__Data provided__:
□ □ □ □ □

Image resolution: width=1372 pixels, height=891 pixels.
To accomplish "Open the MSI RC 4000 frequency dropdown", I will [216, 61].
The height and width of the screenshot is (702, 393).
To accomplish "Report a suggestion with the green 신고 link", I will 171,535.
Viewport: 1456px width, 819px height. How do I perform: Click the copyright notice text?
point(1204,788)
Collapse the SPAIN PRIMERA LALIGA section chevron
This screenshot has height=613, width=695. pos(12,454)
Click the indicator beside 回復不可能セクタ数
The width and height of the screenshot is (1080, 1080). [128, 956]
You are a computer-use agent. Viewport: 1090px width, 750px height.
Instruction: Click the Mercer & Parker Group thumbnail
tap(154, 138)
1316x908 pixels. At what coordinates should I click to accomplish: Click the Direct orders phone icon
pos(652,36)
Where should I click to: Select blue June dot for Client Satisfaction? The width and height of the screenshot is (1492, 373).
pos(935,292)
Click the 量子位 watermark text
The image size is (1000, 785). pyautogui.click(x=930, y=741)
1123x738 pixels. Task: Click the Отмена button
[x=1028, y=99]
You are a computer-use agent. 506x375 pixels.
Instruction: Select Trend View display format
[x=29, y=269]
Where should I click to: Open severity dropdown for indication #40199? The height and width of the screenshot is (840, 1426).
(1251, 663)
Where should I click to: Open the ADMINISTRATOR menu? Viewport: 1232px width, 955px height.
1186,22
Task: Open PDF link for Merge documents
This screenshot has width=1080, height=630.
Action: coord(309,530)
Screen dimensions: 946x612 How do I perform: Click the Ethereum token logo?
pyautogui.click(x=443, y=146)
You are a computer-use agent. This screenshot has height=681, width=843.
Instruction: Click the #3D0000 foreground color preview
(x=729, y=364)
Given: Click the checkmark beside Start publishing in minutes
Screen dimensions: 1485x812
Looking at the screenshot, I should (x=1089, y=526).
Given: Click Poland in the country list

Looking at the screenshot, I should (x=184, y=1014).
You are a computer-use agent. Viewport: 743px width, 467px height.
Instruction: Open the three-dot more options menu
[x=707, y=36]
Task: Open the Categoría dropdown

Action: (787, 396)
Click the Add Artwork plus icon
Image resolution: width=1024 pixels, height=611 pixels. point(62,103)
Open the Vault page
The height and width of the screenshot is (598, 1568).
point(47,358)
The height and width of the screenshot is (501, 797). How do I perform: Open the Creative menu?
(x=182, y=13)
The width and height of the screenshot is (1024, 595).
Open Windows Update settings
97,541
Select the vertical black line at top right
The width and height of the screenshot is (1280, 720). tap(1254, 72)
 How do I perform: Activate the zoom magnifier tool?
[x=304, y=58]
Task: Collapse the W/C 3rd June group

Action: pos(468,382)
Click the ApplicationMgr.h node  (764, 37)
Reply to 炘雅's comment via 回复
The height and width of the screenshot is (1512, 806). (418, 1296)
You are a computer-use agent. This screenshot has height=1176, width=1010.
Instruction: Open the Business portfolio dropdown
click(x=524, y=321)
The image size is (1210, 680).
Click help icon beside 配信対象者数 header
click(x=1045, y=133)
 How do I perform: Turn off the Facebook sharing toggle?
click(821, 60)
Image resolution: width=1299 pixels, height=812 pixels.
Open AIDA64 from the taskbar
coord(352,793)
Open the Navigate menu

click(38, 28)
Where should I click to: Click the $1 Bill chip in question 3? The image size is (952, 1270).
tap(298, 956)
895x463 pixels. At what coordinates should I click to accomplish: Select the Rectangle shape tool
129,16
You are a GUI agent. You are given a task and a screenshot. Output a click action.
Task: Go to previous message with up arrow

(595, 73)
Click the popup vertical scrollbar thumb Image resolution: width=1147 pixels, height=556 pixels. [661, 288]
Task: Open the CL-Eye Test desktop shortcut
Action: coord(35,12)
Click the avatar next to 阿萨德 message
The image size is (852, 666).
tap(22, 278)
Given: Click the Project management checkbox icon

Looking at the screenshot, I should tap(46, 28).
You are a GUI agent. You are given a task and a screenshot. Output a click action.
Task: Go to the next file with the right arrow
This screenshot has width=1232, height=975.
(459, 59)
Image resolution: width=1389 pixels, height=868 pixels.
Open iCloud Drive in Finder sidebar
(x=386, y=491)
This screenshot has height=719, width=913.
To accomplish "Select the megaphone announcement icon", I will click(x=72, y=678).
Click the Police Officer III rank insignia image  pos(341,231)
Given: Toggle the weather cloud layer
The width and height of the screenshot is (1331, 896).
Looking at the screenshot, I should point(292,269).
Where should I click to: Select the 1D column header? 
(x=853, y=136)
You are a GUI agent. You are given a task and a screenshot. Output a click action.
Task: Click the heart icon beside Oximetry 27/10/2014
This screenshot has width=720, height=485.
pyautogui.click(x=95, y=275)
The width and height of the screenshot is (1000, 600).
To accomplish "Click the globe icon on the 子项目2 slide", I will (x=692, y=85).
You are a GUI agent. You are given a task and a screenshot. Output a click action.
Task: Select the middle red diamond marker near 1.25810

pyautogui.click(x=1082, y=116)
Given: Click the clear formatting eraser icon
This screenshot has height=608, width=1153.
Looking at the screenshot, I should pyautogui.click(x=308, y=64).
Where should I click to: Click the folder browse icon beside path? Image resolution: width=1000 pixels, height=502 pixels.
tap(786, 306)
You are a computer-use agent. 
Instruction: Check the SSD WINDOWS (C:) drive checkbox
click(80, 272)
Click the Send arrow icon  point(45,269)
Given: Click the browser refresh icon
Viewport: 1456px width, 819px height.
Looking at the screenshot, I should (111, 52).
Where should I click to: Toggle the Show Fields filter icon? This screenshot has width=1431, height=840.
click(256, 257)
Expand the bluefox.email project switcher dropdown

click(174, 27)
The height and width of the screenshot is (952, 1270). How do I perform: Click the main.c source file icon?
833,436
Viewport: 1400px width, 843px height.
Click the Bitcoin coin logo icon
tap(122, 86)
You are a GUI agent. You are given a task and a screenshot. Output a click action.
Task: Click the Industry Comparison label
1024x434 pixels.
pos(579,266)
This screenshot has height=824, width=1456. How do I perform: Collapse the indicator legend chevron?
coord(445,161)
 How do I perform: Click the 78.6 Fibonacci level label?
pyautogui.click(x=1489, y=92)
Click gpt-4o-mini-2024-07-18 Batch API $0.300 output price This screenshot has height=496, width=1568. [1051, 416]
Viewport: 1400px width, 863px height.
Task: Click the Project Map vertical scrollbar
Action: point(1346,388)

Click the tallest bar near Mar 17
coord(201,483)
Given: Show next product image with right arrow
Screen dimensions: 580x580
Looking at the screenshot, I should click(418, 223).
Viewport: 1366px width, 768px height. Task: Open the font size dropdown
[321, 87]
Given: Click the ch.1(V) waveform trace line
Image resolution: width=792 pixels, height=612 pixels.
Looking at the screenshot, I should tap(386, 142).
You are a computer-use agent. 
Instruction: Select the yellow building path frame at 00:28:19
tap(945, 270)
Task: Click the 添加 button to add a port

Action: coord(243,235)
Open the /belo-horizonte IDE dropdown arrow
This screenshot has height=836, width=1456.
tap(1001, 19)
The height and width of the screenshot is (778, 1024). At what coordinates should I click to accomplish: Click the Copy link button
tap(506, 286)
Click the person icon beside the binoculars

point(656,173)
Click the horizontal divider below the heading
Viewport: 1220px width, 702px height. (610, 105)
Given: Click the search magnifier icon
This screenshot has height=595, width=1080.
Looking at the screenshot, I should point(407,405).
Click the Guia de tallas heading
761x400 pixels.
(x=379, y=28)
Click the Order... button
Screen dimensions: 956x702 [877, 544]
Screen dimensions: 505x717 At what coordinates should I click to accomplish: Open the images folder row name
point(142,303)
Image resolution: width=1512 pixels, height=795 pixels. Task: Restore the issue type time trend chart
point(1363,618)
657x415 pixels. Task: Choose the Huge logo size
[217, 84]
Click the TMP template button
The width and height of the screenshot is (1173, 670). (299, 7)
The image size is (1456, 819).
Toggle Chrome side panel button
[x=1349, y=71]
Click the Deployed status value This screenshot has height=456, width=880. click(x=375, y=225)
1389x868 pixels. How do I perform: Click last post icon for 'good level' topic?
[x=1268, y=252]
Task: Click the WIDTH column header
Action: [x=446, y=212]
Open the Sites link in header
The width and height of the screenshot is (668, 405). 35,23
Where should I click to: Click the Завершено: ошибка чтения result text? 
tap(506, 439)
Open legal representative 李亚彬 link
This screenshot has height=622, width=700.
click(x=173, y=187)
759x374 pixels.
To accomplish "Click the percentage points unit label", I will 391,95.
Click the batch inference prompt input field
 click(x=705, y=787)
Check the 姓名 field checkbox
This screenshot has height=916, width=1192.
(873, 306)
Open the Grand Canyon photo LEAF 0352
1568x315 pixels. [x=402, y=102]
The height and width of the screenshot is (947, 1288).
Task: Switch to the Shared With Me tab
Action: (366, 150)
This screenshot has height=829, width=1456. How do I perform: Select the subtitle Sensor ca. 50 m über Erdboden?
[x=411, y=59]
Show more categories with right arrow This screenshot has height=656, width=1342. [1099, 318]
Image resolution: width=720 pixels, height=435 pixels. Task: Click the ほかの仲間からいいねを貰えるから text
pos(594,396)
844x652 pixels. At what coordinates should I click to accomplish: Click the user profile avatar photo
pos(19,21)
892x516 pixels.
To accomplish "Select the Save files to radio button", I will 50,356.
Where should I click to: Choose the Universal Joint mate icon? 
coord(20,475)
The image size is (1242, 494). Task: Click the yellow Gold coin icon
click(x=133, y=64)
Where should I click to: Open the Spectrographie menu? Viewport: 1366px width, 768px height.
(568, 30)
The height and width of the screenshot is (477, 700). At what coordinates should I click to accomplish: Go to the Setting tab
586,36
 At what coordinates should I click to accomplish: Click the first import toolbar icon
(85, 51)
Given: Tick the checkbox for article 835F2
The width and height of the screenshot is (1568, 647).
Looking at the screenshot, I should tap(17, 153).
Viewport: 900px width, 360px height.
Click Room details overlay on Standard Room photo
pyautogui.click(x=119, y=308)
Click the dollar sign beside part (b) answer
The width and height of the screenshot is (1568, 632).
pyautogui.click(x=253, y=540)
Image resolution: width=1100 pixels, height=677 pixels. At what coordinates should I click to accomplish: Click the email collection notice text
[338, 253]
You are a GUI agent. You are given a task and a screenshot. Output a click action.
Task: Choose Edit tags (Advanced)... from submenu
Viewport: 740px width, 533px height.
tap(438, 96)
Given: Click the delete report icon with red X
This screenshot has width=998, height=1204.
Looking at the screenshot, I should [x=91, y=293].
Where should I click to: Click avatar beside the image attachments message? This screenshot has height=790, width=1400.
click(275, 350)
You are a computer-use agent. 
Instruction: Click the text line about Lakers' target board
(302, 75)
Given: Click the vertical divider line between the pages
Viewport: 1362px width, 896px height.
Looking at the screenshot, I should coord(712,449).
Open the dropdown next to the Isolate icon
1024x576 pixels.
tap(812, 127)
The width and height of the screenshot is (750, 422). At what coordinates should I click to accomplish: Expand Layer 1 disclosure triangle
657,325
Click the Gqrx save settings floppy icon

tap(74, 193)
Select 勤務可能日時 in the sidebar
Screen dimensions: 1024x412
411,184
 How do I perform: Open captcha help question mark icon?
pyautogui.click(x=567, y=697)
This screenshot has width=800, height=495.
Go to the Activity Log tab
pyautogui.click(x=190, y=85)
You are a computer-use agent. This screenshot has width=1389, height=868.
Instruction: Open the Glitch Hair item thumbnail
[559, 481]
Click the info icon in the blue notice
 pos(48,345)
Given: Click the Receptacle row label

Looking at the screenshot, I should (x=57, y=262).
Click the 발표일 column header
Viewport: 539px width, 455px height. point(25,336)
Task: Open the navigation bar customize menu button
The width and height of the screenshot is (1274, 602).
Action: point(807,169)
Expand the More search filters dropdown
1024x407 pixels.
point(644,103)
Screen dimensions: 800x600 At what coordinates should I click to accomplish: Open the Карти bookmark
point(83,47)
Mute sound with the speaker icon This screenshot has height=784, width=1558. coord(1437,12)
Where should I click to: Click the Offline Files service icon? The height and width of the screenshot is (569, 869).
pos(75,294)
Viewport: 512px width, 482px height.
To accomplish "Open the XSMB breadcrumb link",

□ □ □ □ □

__Given request__: Rewrite the records that begin at the line containing "You are a computer-use agent. Viewport: 743px" and stop after the line containing "Click the ApplicationMgr.h", swapping "dropdown" for "selector" and changing nothing else. Give back only those lines.

__Solution for this task__:
You are a computer-use agent. Viewport: 743px width, 467px height.
Instruction: Open the three-dot more options menu
[x=707, y=36]
Task: Open the Categoría selector

Action: (787, 396)
Click the Add Artwork plus icon
Image resolution: width=1024 pixels, height=611 pixels. point(62,103)
Open the Vault page
The height and width of the screenshot is (598, 1568).
point(47,358)
The height and width of the screenshot is (501, 797). How do I perform: Open the Creative menu?
(x=182, y=13)
The width and height of the screenshot is (1024, 595).
Open Windows Update settings
97,541
Select the vertical black line at top right
The width and height of the screenshot is (1280, 720). tap(1254, 72)
 How do I perform: Activate the zoom magnifier tool?
[x=304, y=58]
Task: Collapse the W/C 3rd June group

Action: pos(468,382)
Click the ApplicationMgr.h node  (764, 37)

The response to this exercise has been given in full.